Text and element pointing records
## start
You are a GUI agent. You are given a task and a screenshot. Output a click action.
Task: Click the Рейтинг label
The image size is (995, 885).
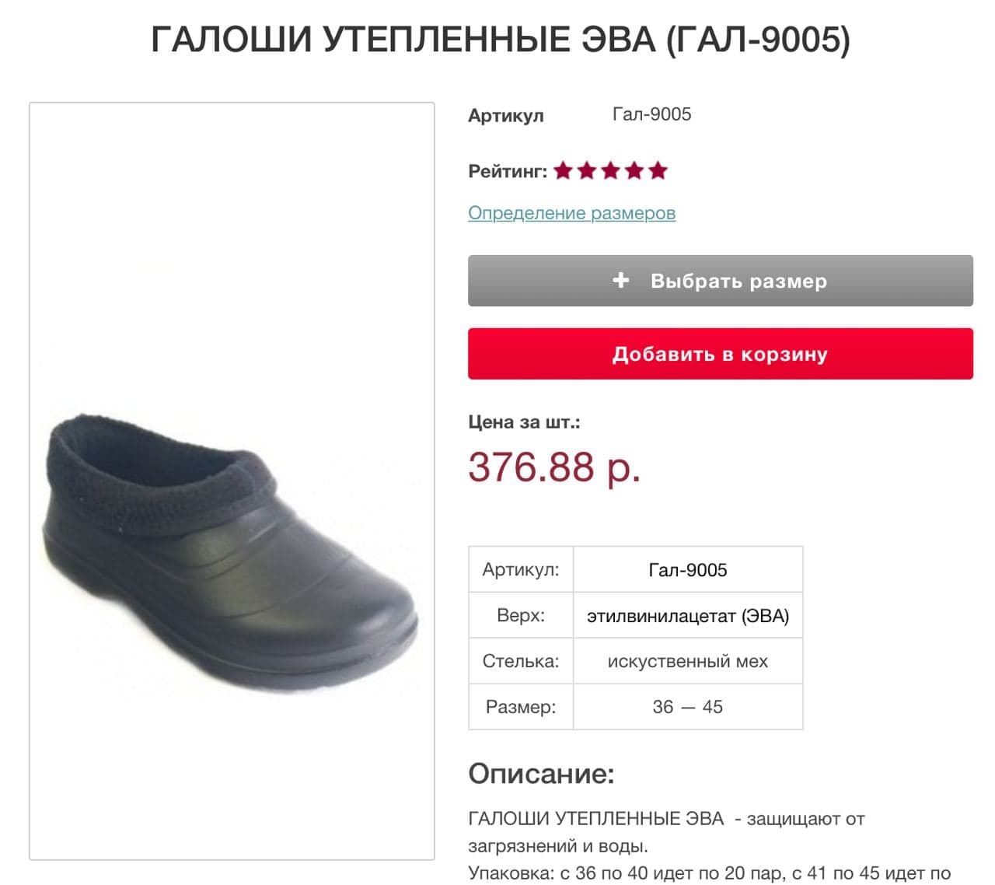coord(508,172)
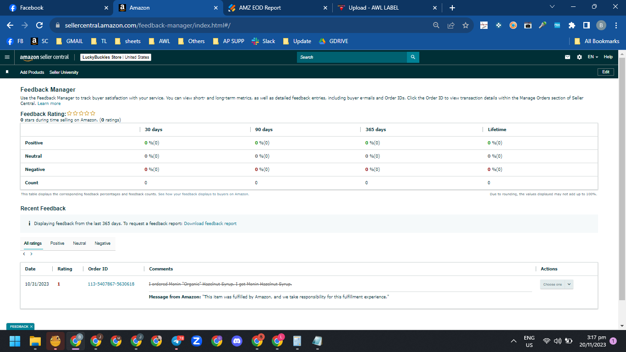626x352 pixels.
Task: Open the Choose one actions dropdown
Action: point(556,284)
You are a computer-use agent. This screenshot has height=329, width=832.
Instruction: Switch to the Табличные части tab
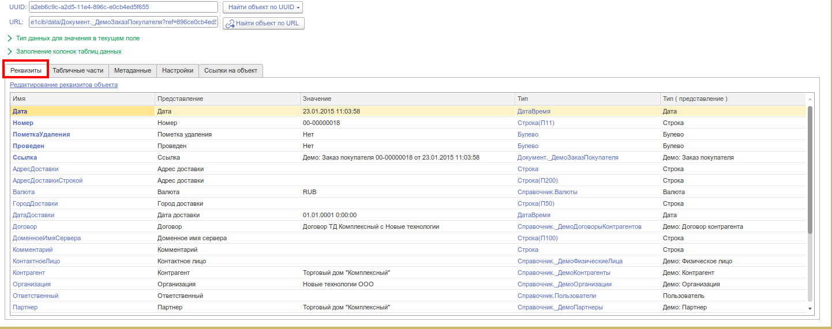pyautogui.click(x=78, y=70)
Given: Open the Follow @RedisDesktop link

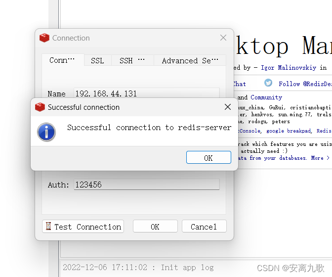Looking at the screenshot, I should click(305, 84).
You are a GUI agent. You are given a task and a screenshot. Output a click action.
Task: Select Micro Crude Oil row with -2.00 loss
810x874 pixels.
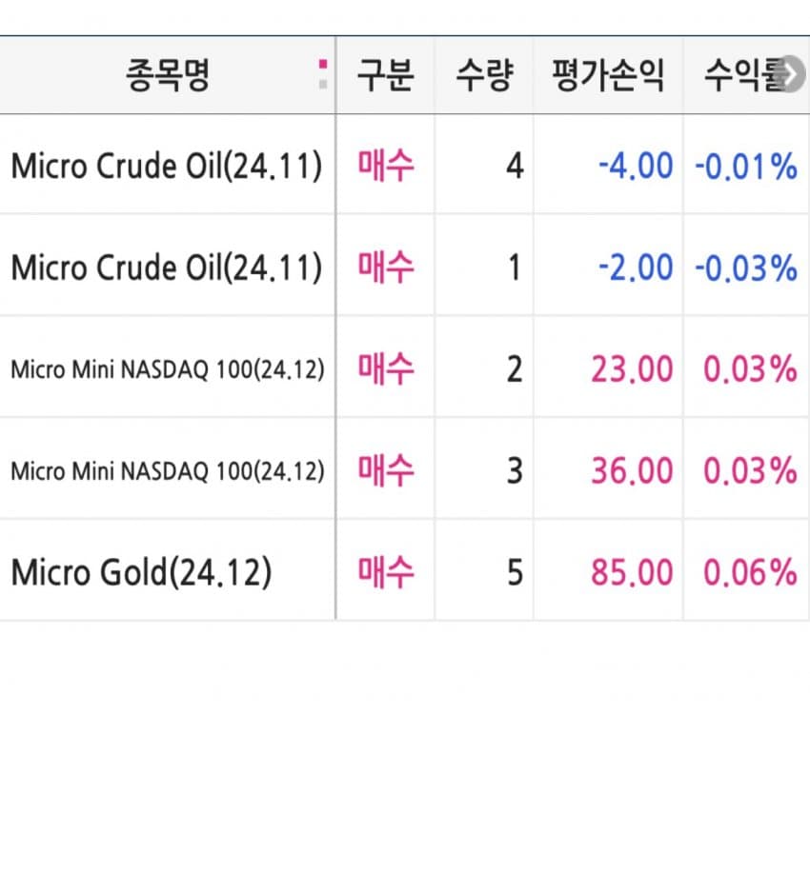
## end
Rewrite all of the items above with "GUI agent" changed to "UI assistant" wherever it appears, keeping everything else the same. Omit the pictures.

You are a UI assistant. You are given a task and a screenshot. Output a click action.
Task: Click the Рейтинг label
The image size is (995, 885).
coord(508,172)
626x352 pixels.
Task: Open the Choose one actions dropdown
Action: point(556,284)
You are a computer-use agent. This screenshot has height=329, width=832.
Instruction: Switch to the Табличные части tab
pyautogui.click(x=78, y=70)
Given: Open the Follow @RedisDesktop link

Looking at the screenshot, I should click(305, 84).
You are a UI assistant. You are given a task and a screenshot. Output a click action.
Task: Select Micro Crude Oil row with -2.00 loss
810x874 pixels.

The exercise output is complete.